** Start Records **
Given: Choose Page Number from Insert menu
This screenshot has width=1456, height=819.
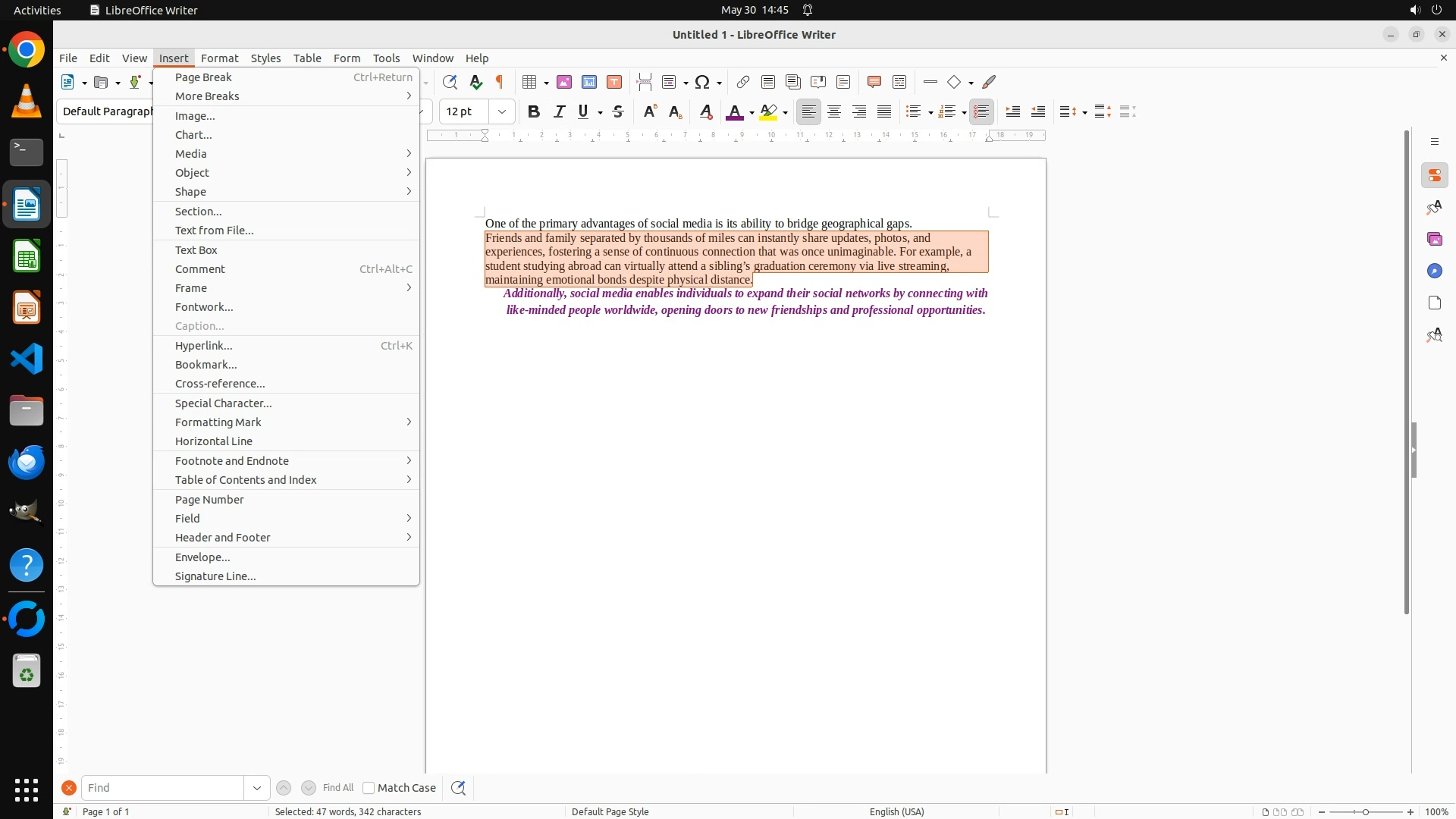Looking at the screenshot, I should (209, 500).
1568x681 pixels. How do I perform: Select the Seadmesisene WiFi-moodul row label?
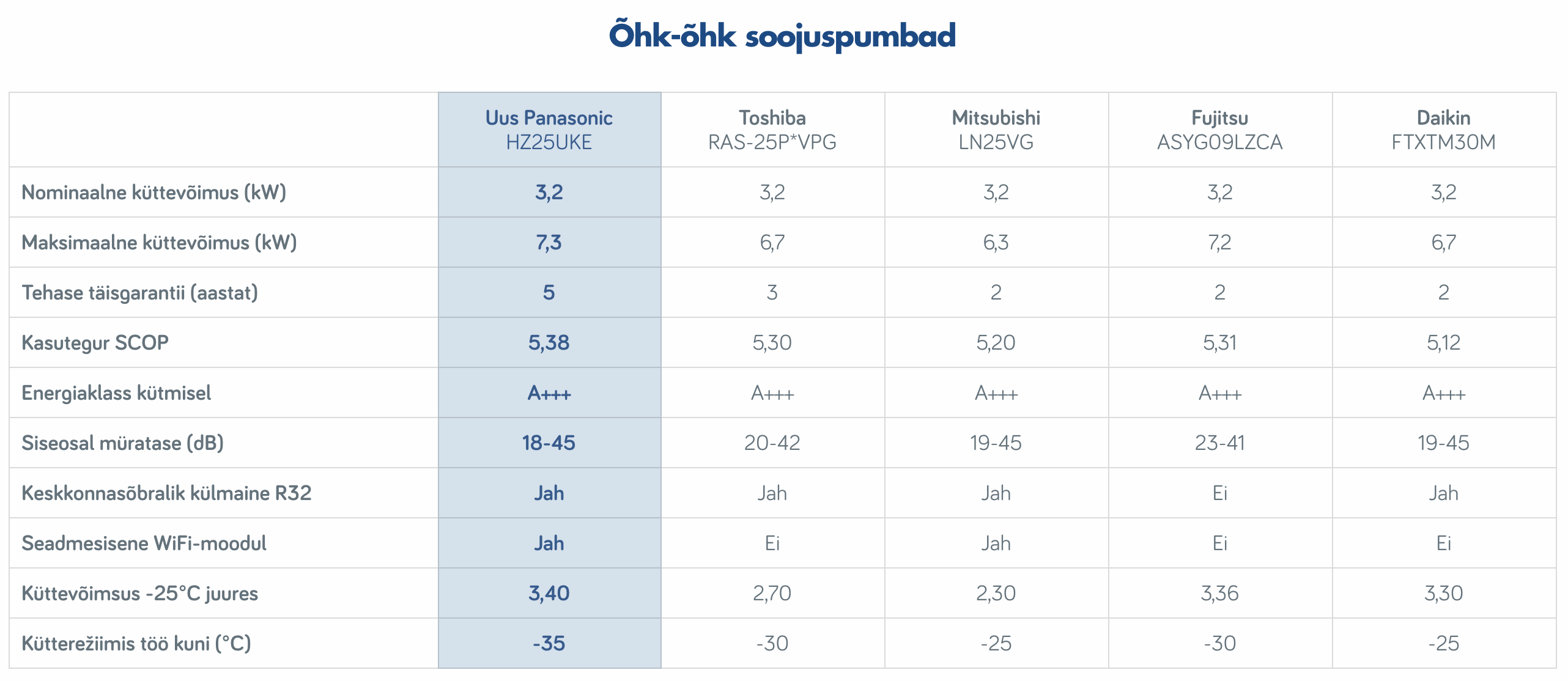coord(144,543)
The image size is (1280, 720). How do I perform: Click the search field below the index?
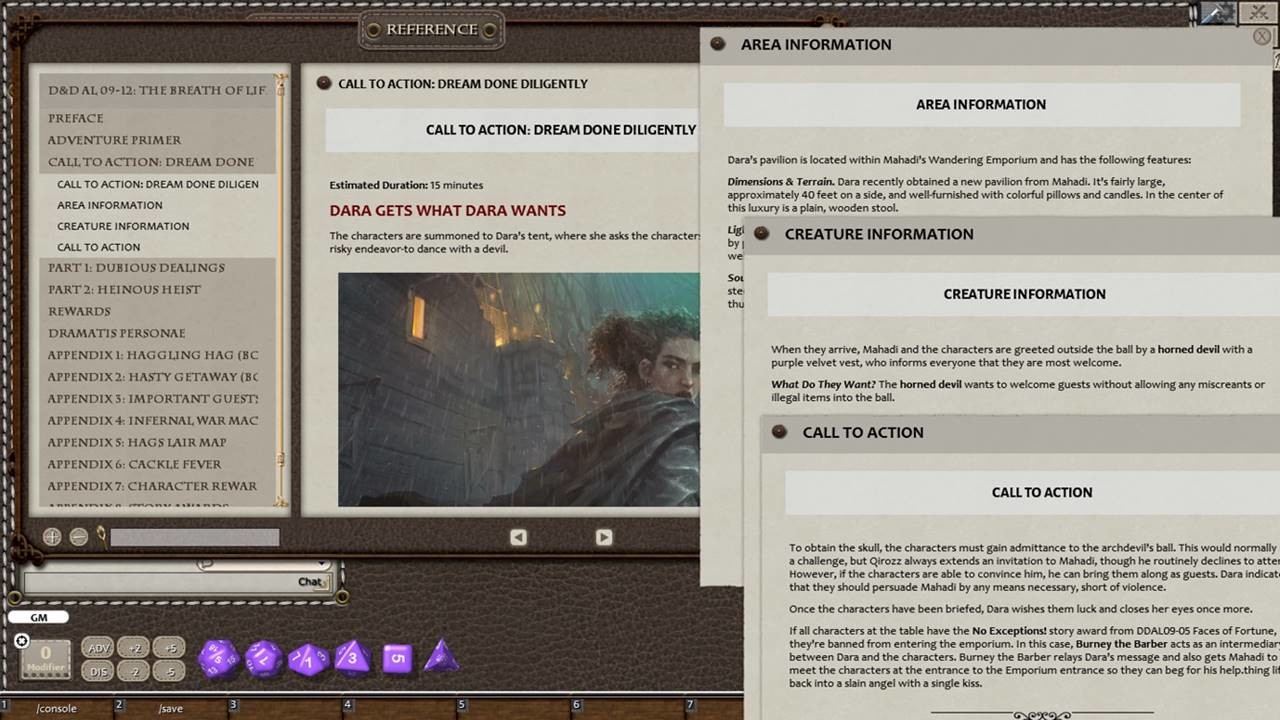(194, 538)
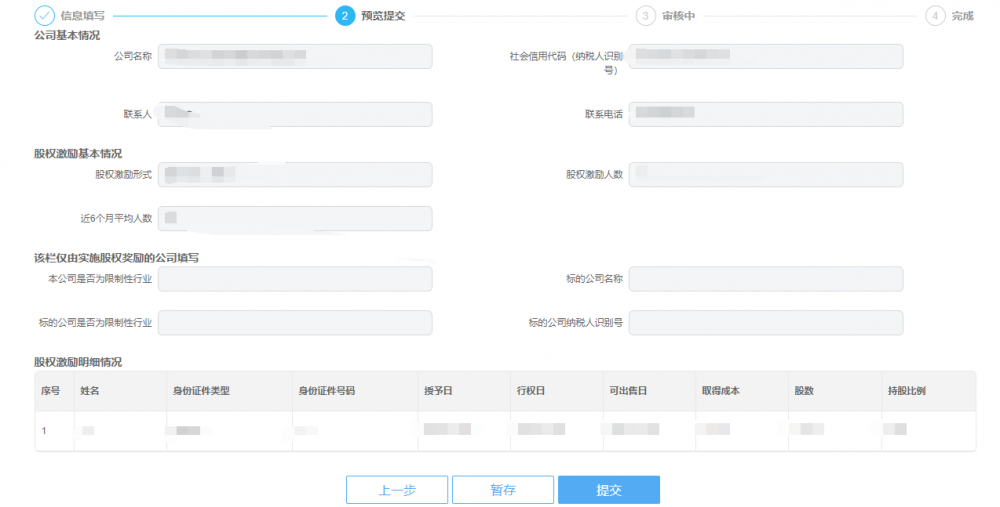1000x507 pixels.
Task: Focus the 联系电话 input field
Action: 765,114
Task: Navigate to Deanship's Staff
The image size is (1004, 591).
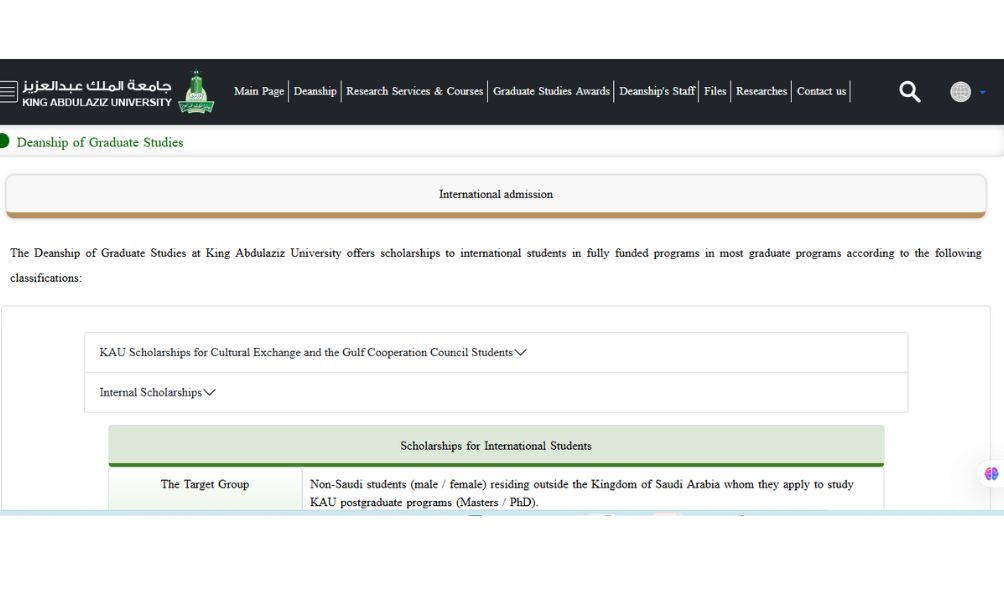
** End Records **
Required task: Copy the rows above word for word, from the first line through the line that contains "Action: 765,114", including that line. Leave out the pictures.

Full output:
Given: Choose Page Number from Insert menu
This screenshot has width=1456, height=819.
Looking at the screenshot, I should (209, 500).
1568x681 pixels. How do I perform: Select the Seadmesisene WiFi-moodul row label?
coord(144,543)
The image size is (1280, 720). How do I perform: Click the search field below the index?
(194, 538)
1000x507 pixels.
Task: Focus the 联系电话 input field
Action: 765,114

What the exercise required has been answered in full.